Why Blocking Mode Isn’t Working: The Hidden Risk of “Transparent Forever”

Transparent mode is not the problem. Forgetting to move beyond it is. 

1. Transparent mode is meant to reduce deployment risk

You use transparent mode while learning traffic, reviewing violations, tuning signatures, and understanding false positives.

When building a policy, the Enforcement Readiness Period should not become an open-ended delay. A target date for moving the policy towards blocking should be set early, often after three or four ERP cycles, depending on the application, traffic volume, and review process. It is a good idea to publish the "block mode date" on day one of the policy deployment, if possible.

In my training, we look at how to use transparent mode properly, without allowing it to become the permanent state of the policy.

2. But the transparent mode does not stop the attack

The policy may detect SQL injection, XSS, bad parameters, evasion techniques, or protocol violations, but the request can still reach the application.

Policies are not usually left in transparent mode as a deliberate monitoring strategy. They are more often left there because the team is worried about false positives and the possible impact of moving to blocking mode.

In my training, we test this behaviour directly so you can see the difference between detecting an attack and actually stopping it.

3. “We’ll block it later” often becomes permanent

Teams get nervous about false positives, application owners lose interest, and nobody owns the final move to blocking.

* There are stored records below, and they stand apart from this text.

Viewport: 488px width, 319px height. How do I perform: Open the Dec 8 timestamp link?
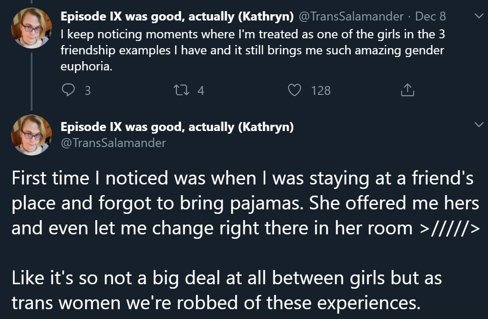coord(430,16)
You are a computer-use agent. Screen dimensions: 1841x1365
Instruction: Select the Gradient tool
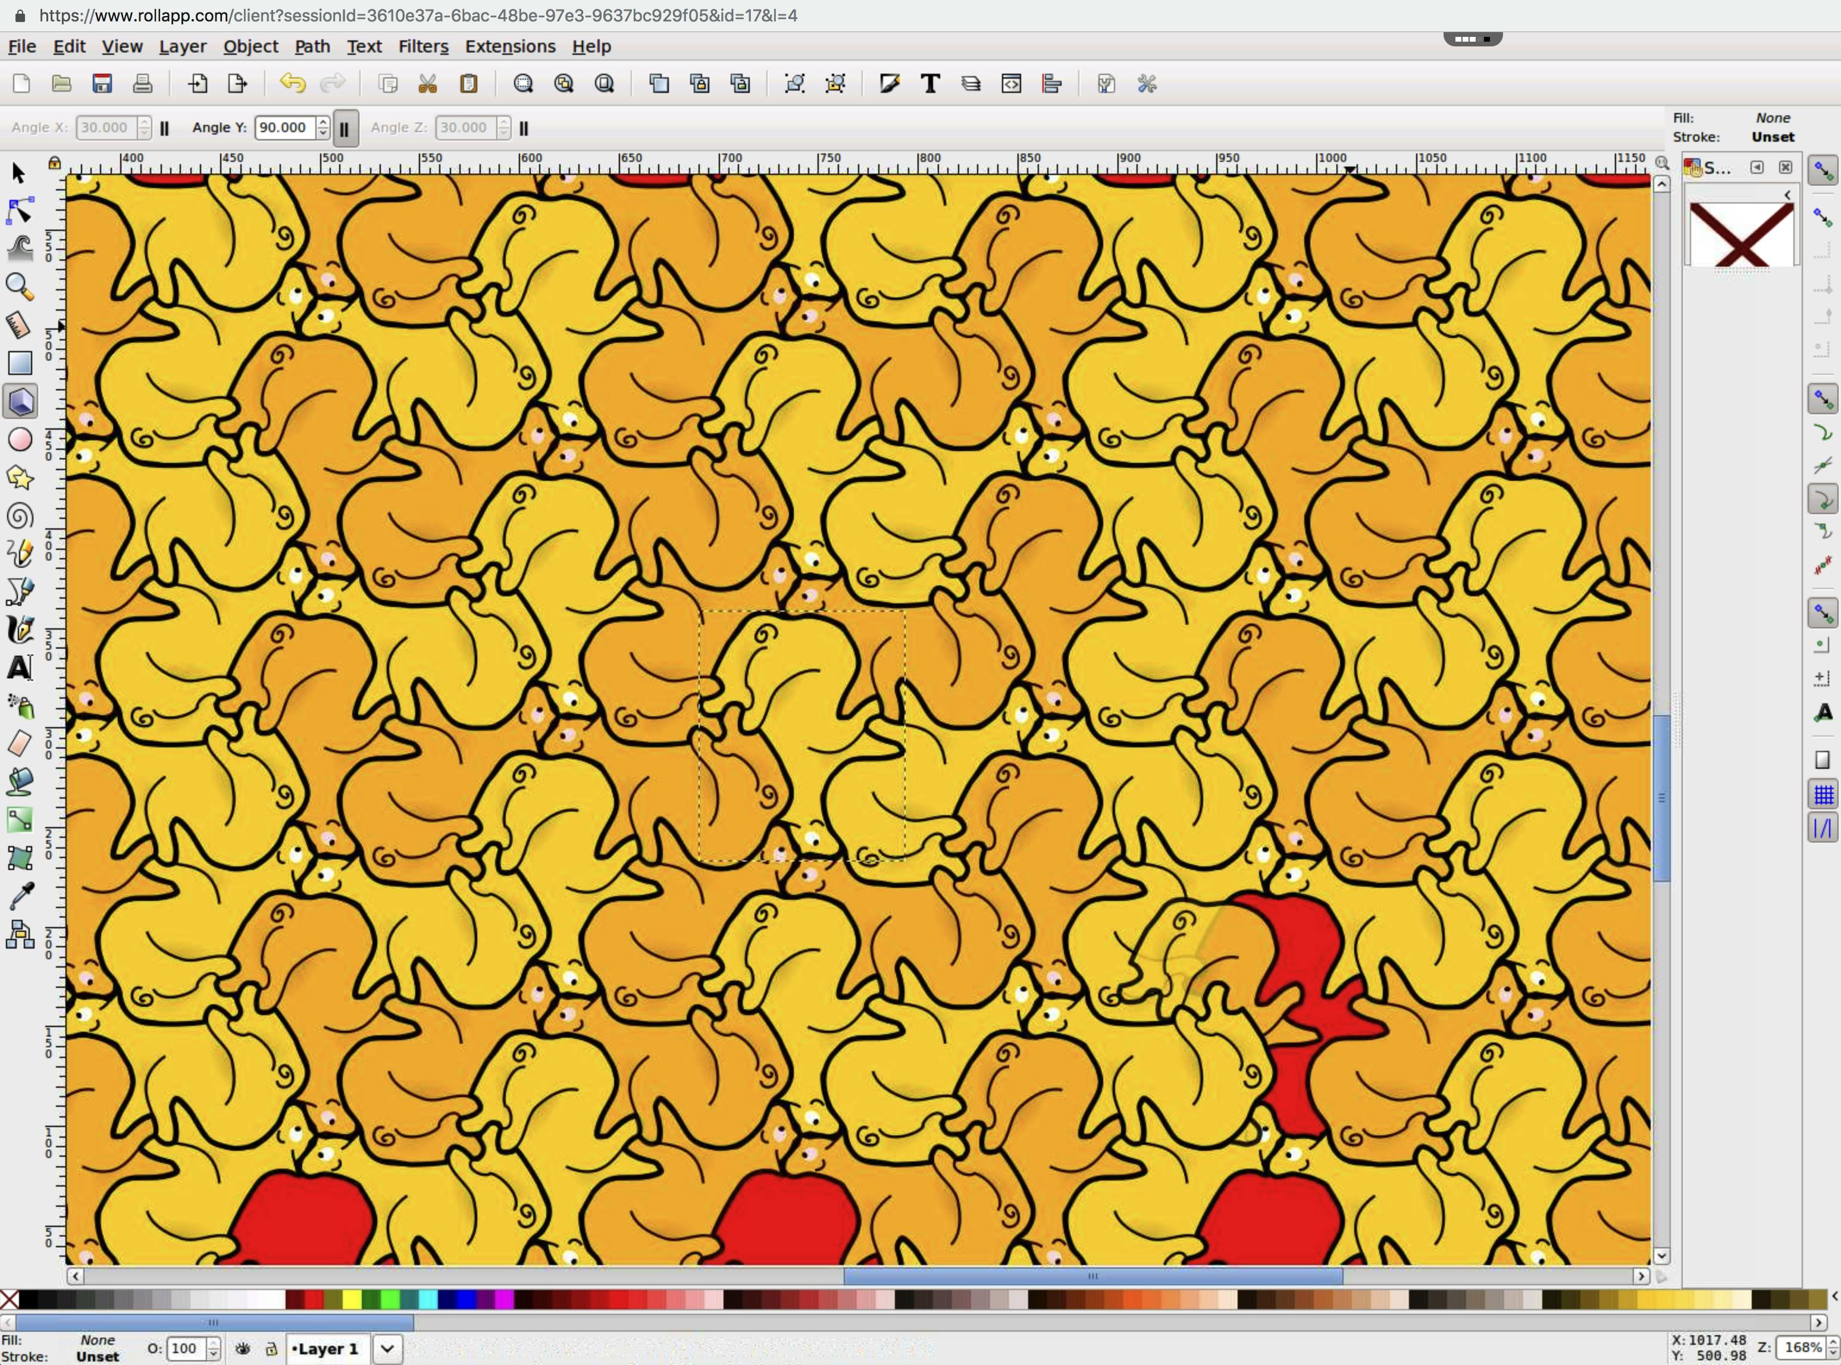tap(21, 820)

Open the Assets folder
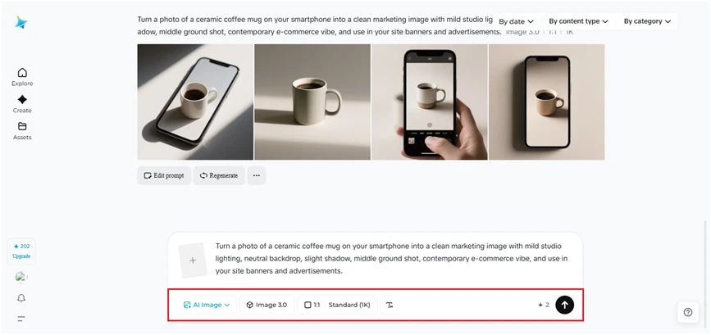click(22, 129)
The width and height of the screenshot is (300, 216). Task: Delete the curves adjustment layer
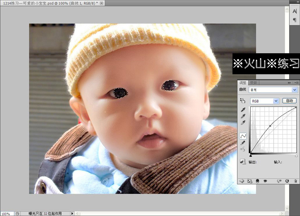click(x=296, y=181)
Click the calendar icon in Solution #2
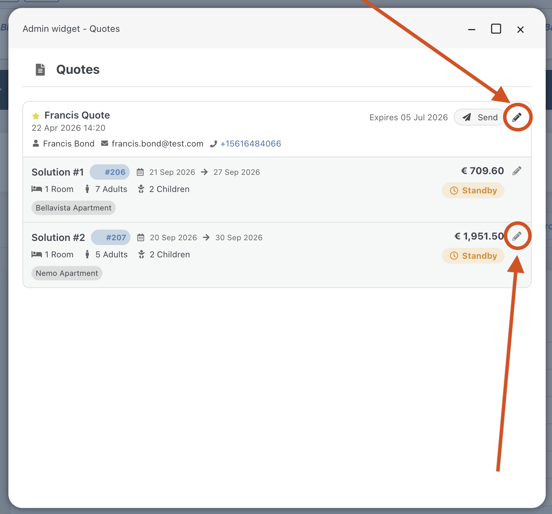 tap(141, 238)
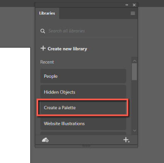Open the Website Illustrations library

[x=83, y=123]
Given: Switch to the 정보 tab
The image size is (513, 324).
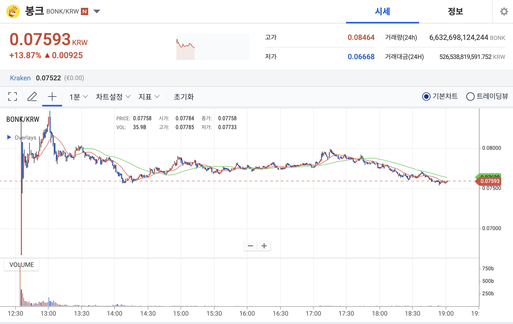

The policy is forgotten, and the next time it gets serious attention is often when the organisation becomes aware of a problem, or when a penetration test shows that attacks are still reaching the application.

In my training, we cover how to move from intention to action, so blocking becomes a controlled step rather than something postponed forever.

4. A transparent policy can create false confidence

Dashboards show violations. Reports show activity. ASM looks deployed.

But the application may still be exposed.

This can create a misleading view of the application’s security posture. The organisation may be able to say “we have a WAF deployed”, but that does not mean the WAF is actively protecting the application.

In my training, we separate visibility from protection, so you can understand what ASM is showing you and what it is actually enforcing.

5. Blocking needs a controlled process

Blocking should not mean turning everything on and hoping for the best.

A proper process means reviewing violations, tuning noise, deciding what is safe to block, testing the impact, and then gradually moving protections into blocking.

Blocking mode can often be enabled sooner than teams think. False positive issues can be handled carefully in blocking mode without breaking the application. F5 ASM provides several ways to manage enforcement, including staging, learning, alarm-only violations, selective blocking, and policy tuning while the application remains protected.

If your ASM policy has been transparent for months, you may not have a WAF deployment. You may have a very expensive alarm system.

In my training, we work through that controlled process, including how to decide what can be blocked safely and what still needs investigation. 

If your ASM policy has been transparent for months, you may not have a WAF deployment. You may have a very expensive alarm system.